The calm periods are evidence of healing. Acknowledge them.

Step 10: Get Support for Persistent Waves

If waves aren’t decreasing in frequency or intensity after months, you might need professional help.

A therapist can help if:

  • Waves are still constant after 6+ months
  • They’re not getting smaller
  • You can’t function during them
  • You’re stuck in the wave pattern

Sometimes we need help processing what we can’t process alone.

What You Need to Know

Waves Don’t Mean You’re Not Healing

The presence of waves doesn’t indicate lack of progress.

Waves are part of healing. They’re how your system processes loss.

Progress is measured by:

  • Waves getting smaller over time
  • More time between waves
  • Waves passing faster
  • Better ability to function during waves

Not by the absence of waves.

You’re Not “Over It” When Waves Stop

Even years later, small waves might hit occasionally. That’s normal.

Being healed doesn’t mean never thinking about him or never feeling anything. It means waves are manageable and don’t disrupt your life.

Each Wave Processes Something

No wave is pointless. Each one is processing a layer of grief, a memory, a realization, a letting go.

Trust that each wave is moving you forward, even when it feels like you’re going backwards.

Waves Eventually Do Get Smaller

Right now, waves feel unbearable and constant. They will decrease.

With time and healing work:

  • Frequency decreases
  • Intensity lessens
  • Duration shortens
  • You develop capacity to ride them

This won’t last forever.

The Bottom Line

Sis, missing your ex comes in waves because:

  • Grief is not linear—it’s cyclical
  • Your brain processes in layers
  • Triggers activate memories and emotions
  • Your nervous system needs breaks between processing
  • Healing happens in cycles, not straight lines

Waves are not failure. Waves are healing in action.

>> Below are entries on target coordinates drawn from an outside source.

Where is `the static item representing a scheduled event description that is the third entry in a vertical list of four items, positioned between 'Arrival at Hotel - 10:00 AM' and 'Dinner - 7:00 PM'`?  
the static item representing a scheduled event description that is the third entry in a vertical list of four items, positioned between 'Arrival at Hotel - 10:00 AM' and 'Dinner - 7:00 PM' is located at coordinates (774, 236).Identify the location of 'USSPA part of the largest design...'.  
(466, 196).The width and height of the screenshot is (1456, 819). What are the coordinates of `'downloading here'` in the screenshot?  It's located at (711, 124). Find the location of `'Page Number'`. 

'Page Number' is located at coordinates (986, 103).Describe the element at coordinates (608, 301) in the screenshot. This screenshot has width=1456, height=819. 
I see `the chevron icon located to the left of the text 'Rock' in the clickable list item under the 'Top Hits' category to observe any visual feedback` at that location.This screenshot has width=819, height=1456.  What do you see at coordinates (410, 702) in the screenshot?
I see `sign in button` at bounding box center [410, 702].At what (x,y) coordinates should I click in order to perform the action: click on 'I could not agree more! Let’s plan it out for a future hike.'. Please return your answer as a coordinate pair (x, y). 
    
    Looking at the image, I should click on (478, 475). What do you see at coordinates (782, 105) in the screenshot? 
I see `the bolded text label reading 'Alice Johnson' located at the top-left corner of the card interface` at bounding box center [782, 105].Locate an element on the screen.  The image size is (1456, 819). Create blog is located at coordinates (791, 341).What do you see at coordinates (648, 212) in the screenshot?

Learn to ride them. Don’t fight them. Trust they’ll pass.

Track them over time and you’ll see: they’re getting smaller, less frequent, more manageable.

You’re healing, even when the waves make it feel like you’re not.

Choose yourself, sis. Ride the waves. They will get smaller.

FAQ

Q: How long will I experience these waves?

Waves can last months to years, but they change significantly. First few months: frequent and intense. 6-12 months: less frequent, more manageable. After a year+: occasional small waves. Everyone’s different.

Q: What if a wave hits and I can’t function?

For intense waves: take care of immediate needs (call in sick if necessary, cancel plans, reach out for support). If you consistently can’t function during waves, seek professional help.

Q: Do waves mean I’m not really over him?

No. Waves are how you GET over him. They’re processing, not proof of attachment. Being “over” someone doesn’t mean never having feelings—it means feelings don’t control your life.

Q: What if the waves seem to be getting worse, not better?

If waves increase or intensify after months, you may be avoiding processing. Or there’s unresolved trauma. This usually indicates need for therapy to work through what you’re stuck on.

Q: Is it normal for waves to hit years later?

Yes. Particularly around anniversaries, life transitions, or when something reminds you of that time. Late waves are typically brief and mild compared to early ones.